Fires Lead to Poor Air Quality in the Northwest
Smoke from wildfires in the Northwest and Western Canada are producing significant amounts of smoke in the Northwest, reducing air quality. Smoke filled skies have been seen in many cities with air quality varying from fair to poor and unhealthy depending on time of day and wind direction.
Air pollutants can cause breathing difficulties for children, the elderly, as well as persons with respiratory problems. Those individuals who are sensitive to increased particulate matter, gaseous pollutants such as ozone, or smoke, are encouraged to avoid prolonged or strenuous outdoor activity. It is also recommended that all other individuals limit prolonged or strenuous activity
Pollutants in smoke can cause burning eyes, runny nose, aggravate heart and lung diseases, and aggravate other serious health problems. Limit outdoor activities and keep children indoors if it
is smoky. Please follow medical advice if you have a heart or lung condition.

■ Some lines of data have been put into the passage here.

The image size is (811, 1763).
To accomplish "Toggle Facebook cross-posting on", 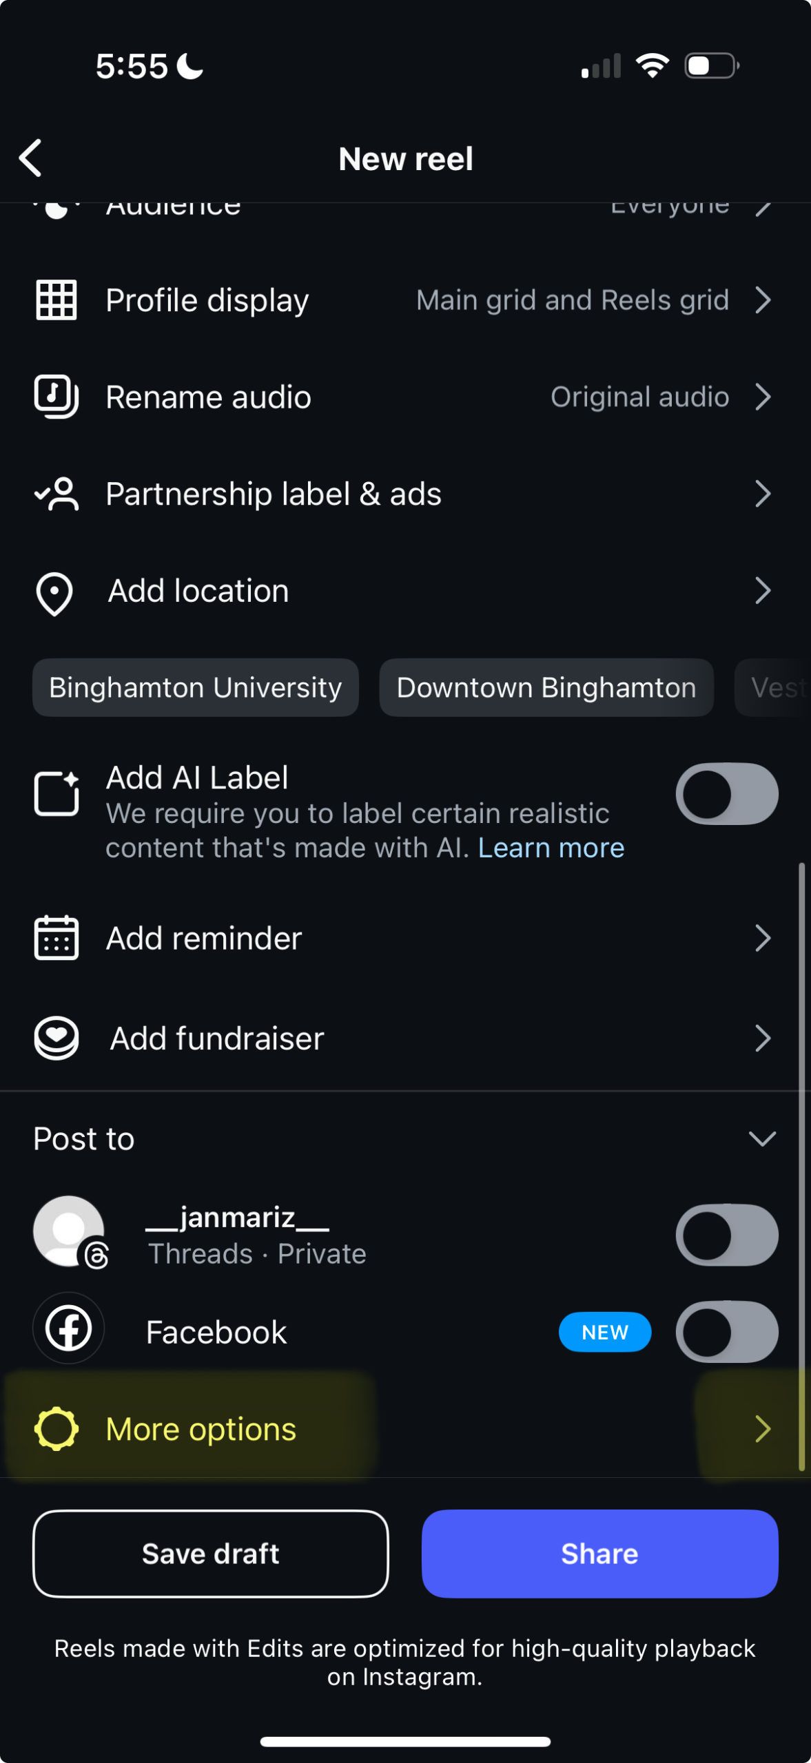I will tap(727, 1332).
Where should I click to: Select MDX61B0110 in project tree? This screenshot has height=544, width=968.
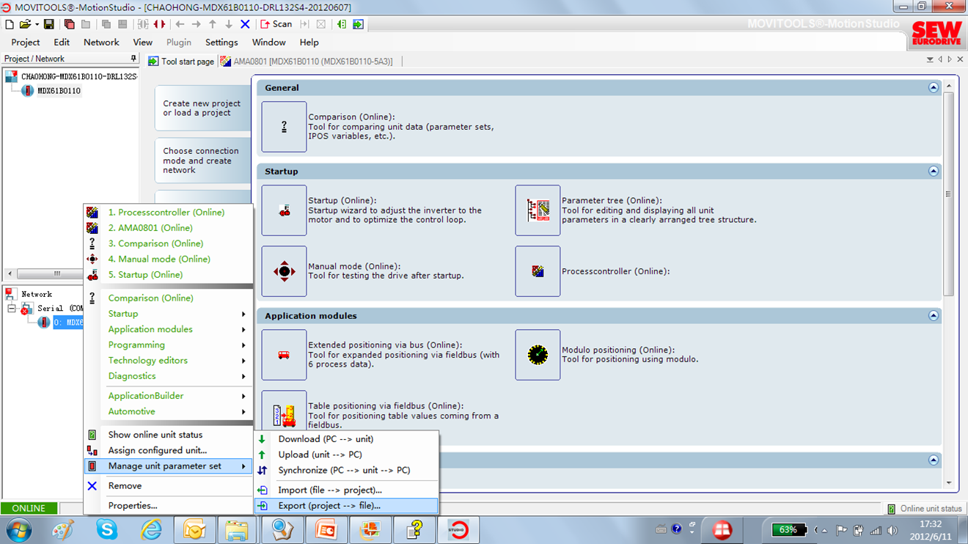[59, 91]
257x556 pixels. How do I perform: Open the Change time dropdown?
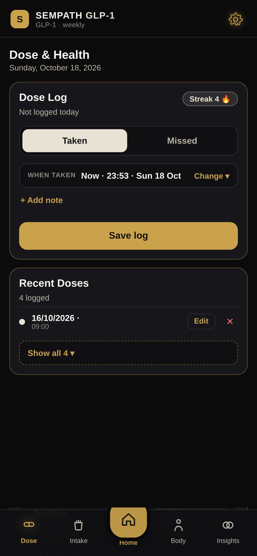click(x=212, y=176)
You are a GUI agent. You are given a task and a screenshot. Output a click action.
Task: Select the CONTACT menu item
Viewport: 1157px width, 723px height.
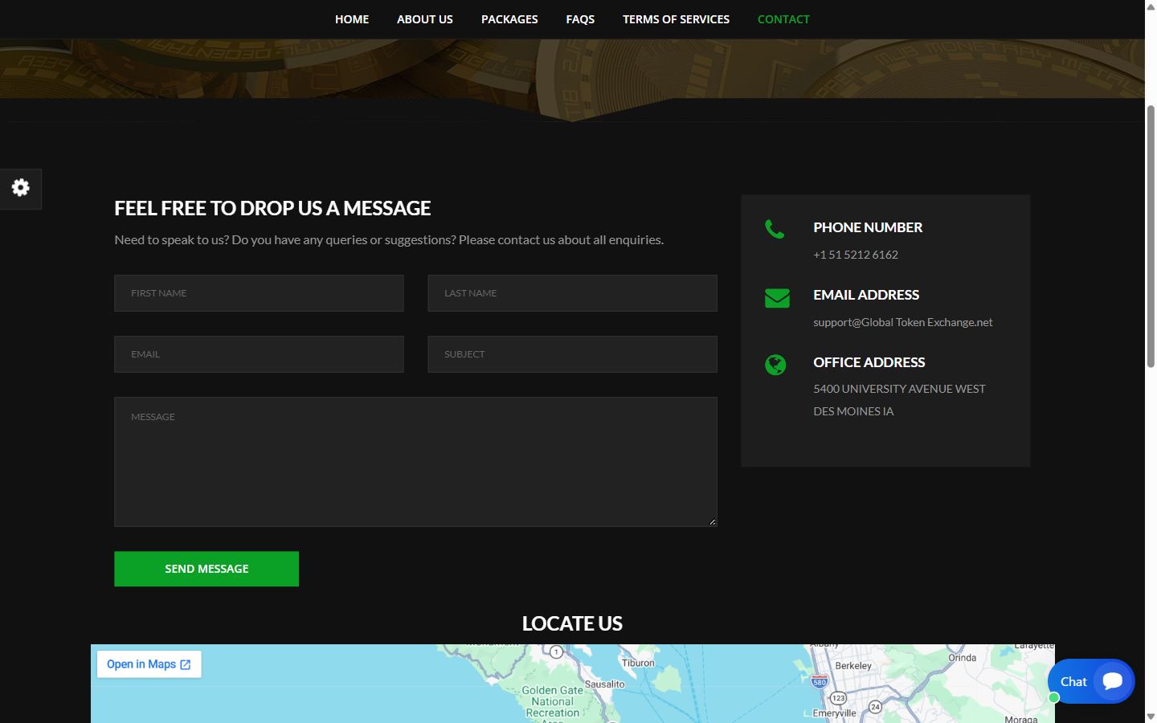[x=783, y=19]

If it is a regularly scheduled work day, you are urged to car pool, telecommute, or use mass transit. Avoid idling your vehicle and delay fueling your vehicle until late in the day. Reduce the use of gasoline-powered equipment or delay until late in the day.
The poor air quality is likely to last through the middle of the week. Late in the week, the wind direction aloft is likely to shift. This may help to improve air quality across the region.